Problem:
Please resume the passage on the Extreme Access Flyer prototypes below, writing on from its last sentence and not touching the rows.

For the sampling itself, designers currently envision a modular approach that would let the flyer take one tool at a time to a sample area to gather about seven grams of material at a time. That's enough for instruments to analyze and, throughout the course of many flights, is enough to gather samples that would show Earth-bound scientists a complete geological picture of an area.
It's work that would've been too complicated to research even five years ago, particularly with off-the-shelf components. Now though, the advent of autonomous flight controllers, laser-guidance and mapping systems combined with innovations in 3-D printing make the chances of developing a successful prototype flyer much more likely. Also, a partnership with Embry-Riddle Aeronautical University and Honeybee Robotic Spacecraft Mechanisms is providing more expertise.
"The flight control systems of commercially available small, unmanned multi-rotor aerial vehicles are not too dissimilar to a spacecraft controller," Mike DuPuis, co-investigator of the Extreme Access Flyer project. "That was the starting point for developing a controller."
In the Swamp Works laboratory, the team has assembled several models designed to test aspects of the final machine. A large quad-copter about five feet across that uses ducted fans is about the size of the prototype the team has in mind for an operational mission in space. It's been tested at the planetary surface analogous test site built for the Morpheus lander project at the north end of the Shuttle Landing Facility's runway.
A smaller ducted fan flyer, about the size of a person's palm is routinely flown inside a 10-by-10-foot cube to test software and control abilities. Another, primarily built with asteroid exploration in mind, is suspended inside a gimbal device that lets it maneuver much as it would in zero gravity, using nitrogen high pressure cold gas thrusters to tilt and spin while the team judges its behavior in a virtual simulated world on a computer that shows what its flight around an asteroid would look like.

[Stored items]
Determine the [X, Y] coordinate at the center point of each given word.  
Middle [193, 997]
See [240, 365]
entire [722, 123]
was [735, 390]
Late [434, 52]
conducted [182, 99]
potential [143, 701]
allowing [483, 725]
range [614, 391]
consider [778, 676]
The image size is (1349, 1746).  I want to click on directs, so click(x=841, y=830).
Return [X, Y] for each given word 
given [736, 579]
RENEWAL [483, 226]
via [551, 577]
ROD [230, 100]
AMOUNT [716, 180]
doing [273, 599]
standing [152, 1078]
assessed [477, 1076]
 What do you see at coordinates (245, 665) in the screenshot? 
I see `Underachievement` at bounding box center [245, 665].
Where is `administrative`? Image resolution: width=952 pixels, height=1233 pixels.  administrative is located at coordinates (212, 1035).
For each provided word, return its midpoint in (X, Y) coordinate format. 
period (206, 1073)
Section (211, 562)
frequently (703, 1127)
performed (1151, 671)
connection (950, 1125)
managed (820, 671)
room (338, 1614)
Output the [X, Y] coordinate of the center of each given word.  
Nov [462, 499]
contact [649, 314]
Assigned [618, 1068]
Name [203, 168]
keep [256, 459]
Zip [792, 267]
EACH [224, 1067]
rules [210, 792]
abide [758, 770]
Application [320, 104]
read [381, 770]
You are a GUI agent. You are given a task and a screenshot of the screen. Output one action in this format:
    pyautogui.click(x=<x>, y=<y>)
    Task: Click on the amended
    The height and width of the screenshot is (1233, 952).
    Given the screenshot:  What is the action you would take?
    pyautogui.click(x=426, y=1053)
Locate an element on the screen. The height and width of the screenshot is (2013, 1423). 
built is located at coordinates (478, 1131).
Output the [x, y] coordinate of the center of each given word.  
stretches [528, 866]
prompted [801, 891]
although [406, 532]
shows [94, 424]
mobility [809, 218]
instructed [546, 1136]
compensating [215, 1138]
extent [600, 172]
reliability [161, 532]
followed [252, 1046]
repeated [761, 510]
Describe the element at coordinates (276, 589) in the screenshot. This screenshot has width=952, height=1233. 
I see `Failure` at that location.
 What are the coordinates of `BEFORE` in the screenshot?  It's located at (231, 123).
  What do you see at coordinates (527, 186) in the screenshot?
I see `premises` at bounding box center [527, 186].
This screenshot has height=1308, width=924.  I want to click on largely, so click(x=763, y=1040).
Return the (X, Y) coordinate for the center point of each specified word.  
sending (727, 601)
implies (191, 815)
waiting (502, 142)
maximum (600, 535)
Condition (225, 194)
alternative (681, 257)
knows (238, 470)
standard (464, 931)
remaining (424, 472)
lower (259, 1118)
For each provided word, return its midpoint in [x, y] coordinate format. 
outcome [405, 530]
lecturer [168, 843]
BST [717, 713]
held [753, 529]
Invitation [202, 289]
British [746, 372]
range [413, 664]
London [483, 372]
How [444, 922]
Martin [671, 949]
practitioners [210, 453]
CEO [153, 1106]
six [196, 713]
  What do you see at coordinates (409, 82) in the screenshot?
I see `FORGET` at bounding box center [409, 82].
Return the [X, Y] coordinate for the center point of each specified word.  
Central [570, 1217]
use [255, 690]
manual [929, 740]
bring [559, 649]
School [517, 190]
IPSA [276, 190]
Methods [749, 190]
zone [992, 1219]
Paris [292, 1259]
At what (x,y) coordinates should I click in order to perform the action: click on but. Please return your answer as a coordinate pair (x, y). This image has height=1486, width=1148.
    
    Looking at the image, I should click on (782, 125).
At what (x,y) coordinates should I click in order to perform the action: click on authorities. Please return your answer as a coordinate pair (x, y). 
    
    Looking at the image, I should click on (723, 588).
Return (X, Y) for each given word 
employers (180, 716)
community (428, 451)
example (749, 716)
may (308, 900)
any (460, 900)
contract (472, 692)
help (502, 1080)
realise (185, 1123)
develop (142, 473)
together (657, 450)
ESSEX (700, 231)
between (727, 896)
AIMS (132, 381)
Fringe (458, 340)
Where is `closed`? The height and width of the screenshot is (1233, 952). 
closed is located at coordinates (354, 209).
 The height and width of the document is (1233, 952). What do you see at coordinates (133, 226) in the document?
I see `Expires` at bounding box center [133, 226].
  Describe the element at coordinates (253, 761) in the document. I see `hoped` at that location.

Result:
The team started at a low level of technological readiness two years ago and is steadily pushing the mission and design closer to a state where it can be made into a flight-ready craft.
The uses for the sampling vehicle may not be solely extraterrestrial, Mueller said. On Earth, an aerial vehicle that can pull a few grams of dirt from an area potentially brimming with toxins would be very valuable for first responders or those researching a new area who do not want to risk humans. Mueller said the effects of a nuclear radiation leak on surrounding areas, for example, could be measured with soil gathered quickly by a vehicle like the Extreme Access Flyer.
"We're an innovations lab, so in everything we do, we try to come up with new solutions," Mueller said.
In addition to scouting craters for water and other elements that can be processed into fuel for large spacecraft and air for humans, the flyer would be capable of exploring lava tubes that are known to exist on Mars and the moon and are found in many volcanic areas on Earth. Because some are thought to be 30 feet or bigger in diameter, an extreme access flyer could navigate autonomously during a robotic precursor mission and find a safe place for astronauts during their journey to Mars.
"You could put a whole habitat inside a lava tube to shelter astronauts from radiation, thermal extremes, weather and micrometeorites," Mueller said.